He means concavity in the end.
Ah!

Yes, Jim mentioned to me that he'd also made something almost exactly like what you showed. The only way to get a bowl in the face of stock is if the tool projects into the cavity, of course.

He said the cutting tool he made was basically a radiused dowel pin, with half the diameter ground away. The pin projected horizontally from the pivot, not vertically/tangentially. The specific use case was making molds for miniature cannon balls! :)
 
The tangentially oriented cutter is limited to outside radii,
Note, however, that you can also make (for lack of a better name) inverted fillets at the end of the part with a tangential tool (like if you were roughing out a piece of tool steel to make a rounding end mill).

But bowl shaped depressions in the end of the stock can't be done with a tangential cutter, nor can you face anything without at least a degree or two of relief.
 
Perhaps if you used something shaped like a boring bar you could make some inside cuts.
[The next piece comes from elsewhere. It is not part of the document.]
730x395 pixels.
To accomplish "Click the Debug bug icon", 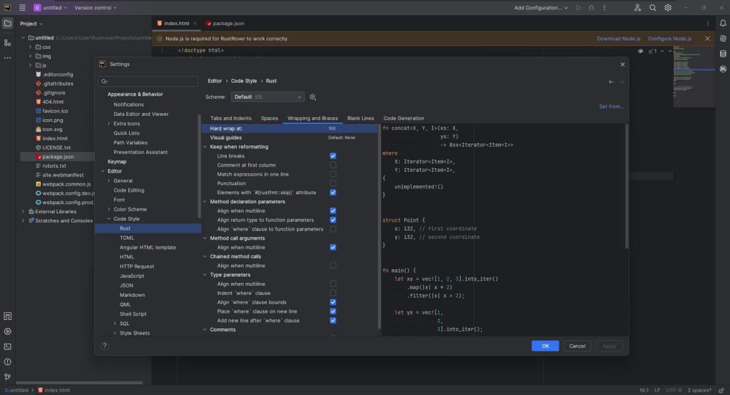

I built a boring head ball cutter, which is similar to the simple tangential but the head of a boring bar is fatter than the neck clearance so it has reach.

To complete the thought, I don't recommend the boring head ball turner, at least not with chinesium parts. I used it a few times, tried a few different grinds, decided it was interesting but problematic, and put it away never to be seen again. I probably have pics, but it's not a great option, so who cares.
 
Perhaps if you used something shaped like a boring bar
In my conversation with Jim, he said he used another cylindrical cutter (broken end mill or whatever) but radiused and split as I mentioned above.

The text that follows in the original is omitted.